Collected data entries

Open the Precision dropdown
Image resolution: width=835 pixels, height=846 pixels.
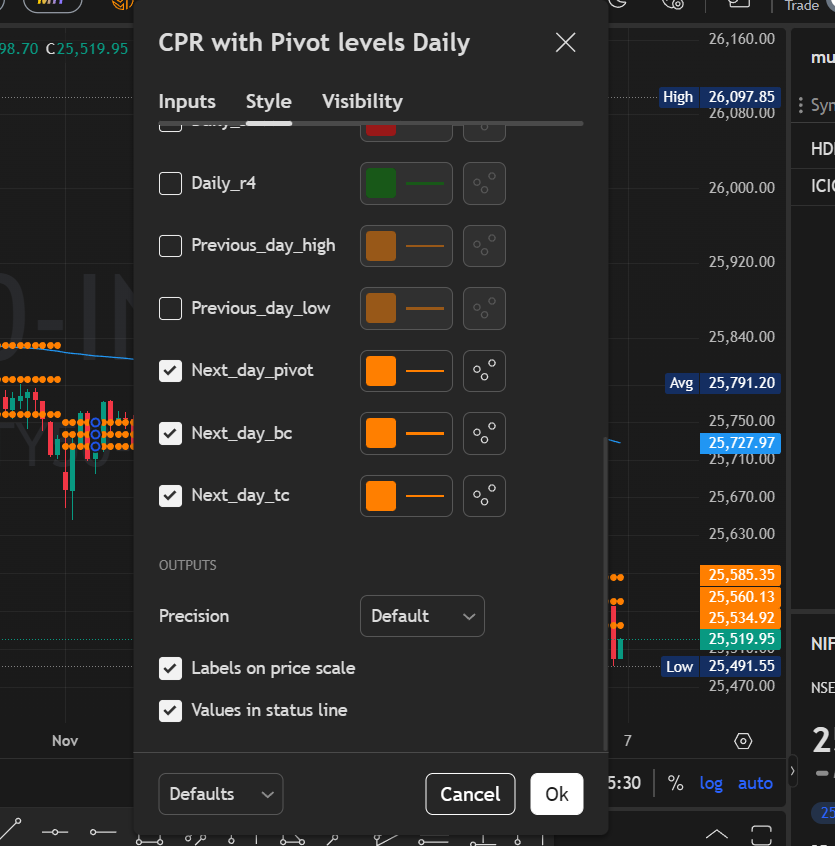[422, 616]
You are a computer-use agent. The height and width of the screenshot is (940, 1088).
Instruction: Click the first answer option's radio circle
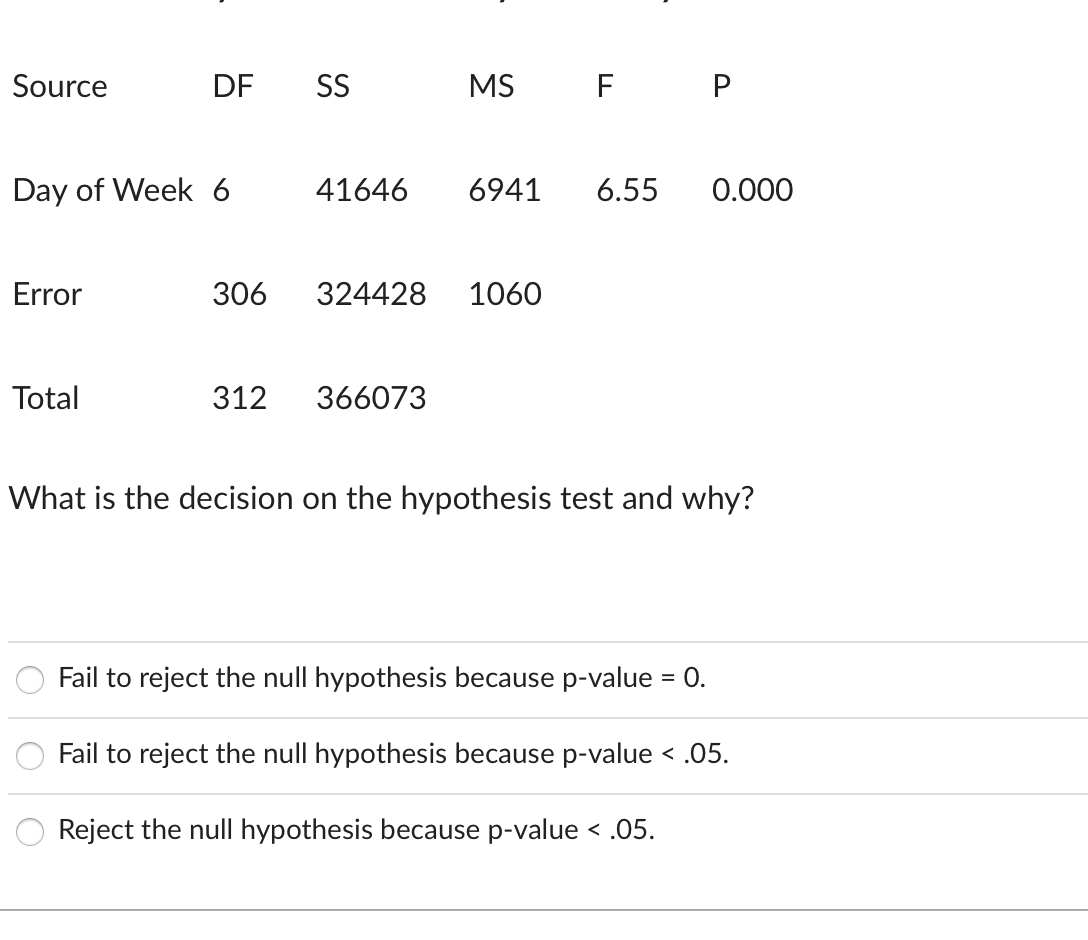(x=29, y=679)
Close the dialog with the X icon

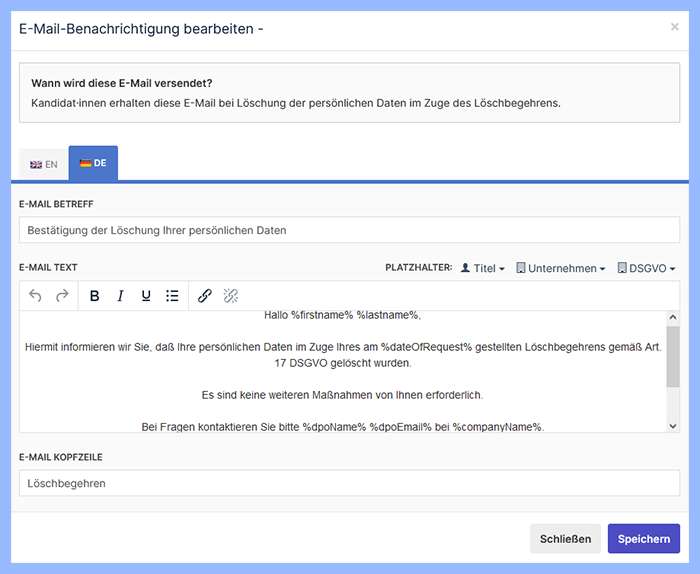tap(674, 27)
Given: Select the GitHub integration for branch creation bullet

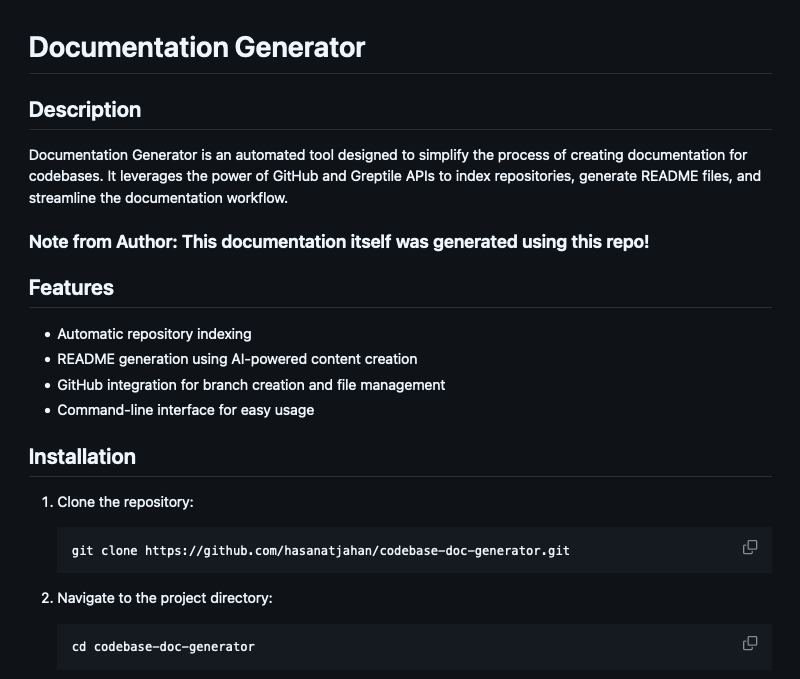Looking at the screenshot, I should (251, 385).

WHAT THE EXERCISE ASKS: Retype all the data exactly. Omit pictures.

TASK OUTPUT:
Open the Precision dropdown
Image resolution: width=835 pixels, height=846 pixels.
[422, 616]
You are a computer-use agent. The height and width of the screenshot is (940, 1088).
Instruction: Click the first answer option's radio circle
(x=29, y=679)
Close the dialog with the X icon

tap(674, 27)
Given: Select the GitHub integration for branch creation bullet

Looking at the screenshot, I should (251, 385).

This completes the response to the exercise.